The role of CCL22 and its histamine-associated modulation in the tumor microenvironment of tongue squamous cell carcinoma.

Tongue squamous cell carcinoma (SCC), the most common type of oral cancer, remains a major clinical challenge due to its aggressive behavior and poor prognosis in advanced stages. Standard treatments, including surgery, radiation therapy, and chemotherapy, provide limited benefit highlighting the need for novel therapeutic strategies. Recently, immunotherapy has emerged as a promising approach, largely through its ability to reshape the tumor microenvironment (TME). Increasing evidence indicates that chemokine signaling plays a critical role in tongue SCC by orchestrating the recruitment and function of immune regulatory cells. In particular, CC chemokine ligand 22 (CCL22), mainly produced by tumor-associated macrophages and dendritic cells, promotes the accumulation of CC chemokine receptor 4 (CCR4)-expressing regulatory T cells, consequently establishing an immunosuppressive TME and facilitating tumor progression and immune evasion.

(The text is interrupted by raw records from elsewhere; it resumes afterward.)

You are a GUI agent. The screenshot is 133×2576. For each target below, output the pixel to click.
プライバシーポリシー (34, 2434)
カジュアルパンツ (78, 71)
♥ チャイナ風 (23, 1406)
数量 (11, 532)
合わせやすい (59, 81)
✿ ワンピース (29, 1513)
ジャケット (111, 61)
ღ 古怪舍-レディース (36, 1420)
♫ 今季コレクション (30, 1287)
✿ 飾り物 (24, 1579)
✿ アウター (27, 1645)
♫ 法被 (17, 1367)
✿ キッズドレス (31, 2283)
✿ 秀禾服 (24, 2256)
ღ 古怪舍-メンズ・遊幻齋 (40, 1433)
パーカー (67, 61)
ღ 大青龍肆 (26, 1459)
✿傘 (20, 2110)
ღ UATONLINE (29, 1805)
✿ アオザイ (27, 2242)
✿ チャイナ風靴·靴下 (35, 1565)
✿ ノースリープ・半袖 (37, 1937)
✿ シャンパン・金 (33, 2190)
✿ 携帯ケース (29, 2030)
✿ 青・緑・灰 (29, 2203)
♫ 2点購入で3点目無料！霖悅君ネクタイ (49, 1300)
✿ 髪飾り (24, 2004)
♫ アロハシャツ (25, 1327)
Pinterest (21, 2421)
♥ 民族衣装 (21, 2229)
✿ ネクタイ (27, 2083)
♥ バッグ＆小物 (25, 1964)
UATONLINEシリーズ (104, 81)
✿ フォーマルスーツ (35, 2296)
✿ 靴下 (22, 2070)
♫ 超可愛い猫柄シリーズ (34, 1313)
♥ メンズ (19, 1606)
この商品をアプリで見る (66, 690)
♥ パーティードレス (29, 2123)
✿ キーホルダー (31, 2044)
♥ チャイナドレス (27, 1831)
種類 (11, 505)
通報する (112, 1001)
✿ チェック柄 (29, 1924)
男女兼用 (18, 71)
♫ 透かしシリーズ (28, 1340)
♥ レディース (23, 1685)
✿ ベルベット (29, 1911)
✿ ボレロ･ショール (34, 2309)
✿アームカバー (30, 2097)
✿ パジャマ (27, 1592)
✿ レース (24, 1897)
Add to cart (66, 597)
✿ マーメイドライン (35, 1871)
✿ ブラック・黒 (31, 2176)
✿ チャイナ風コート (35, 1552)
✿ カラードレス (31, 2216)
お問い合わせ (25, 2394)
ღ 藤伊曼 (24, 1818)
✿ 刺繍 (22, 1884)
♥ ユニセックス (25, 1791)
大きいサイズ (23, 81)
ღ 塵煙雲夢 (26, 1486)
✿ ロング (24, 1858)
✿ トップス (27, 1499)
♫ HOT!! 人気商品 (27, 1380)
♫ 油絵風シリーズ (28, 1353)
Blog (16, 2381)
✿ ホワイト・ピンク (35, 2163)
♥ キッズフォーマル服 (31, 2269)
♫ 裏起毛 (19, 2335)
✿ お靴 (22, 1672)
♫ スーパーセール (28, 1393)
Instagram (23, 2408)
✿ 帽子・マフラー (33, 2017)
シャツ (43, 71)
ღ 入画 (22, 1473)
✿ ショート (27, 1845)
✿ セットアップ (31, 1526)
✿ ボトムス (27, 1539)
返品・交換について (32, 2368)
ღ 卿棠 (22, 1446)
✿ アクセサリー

Furthermore, emerging studies suggest that histamine-related pathways within the TME can induce CCL22 expression, subsequently amplifying immunosuppressive feedback loops and further modulate tumor-immune interactions, although their precise roles in tongue SCC remain incompletely understood. A deeper understanding of these intertwined networks may uncover new therapeutic targets and enhance the efficacy of existing immunotherapies, including immune checkpoint inhibitors. This review provides an updated overview of the immune landscape of tongue SCC, with special emphasis on the CCL22-CCR4 axis and its interaction with histamine signaling. A deeper understanding of CCL22- and histamine-mediated pathways may contribute to the development of more effective and personalized immunotherapy strategies for tongue SCC.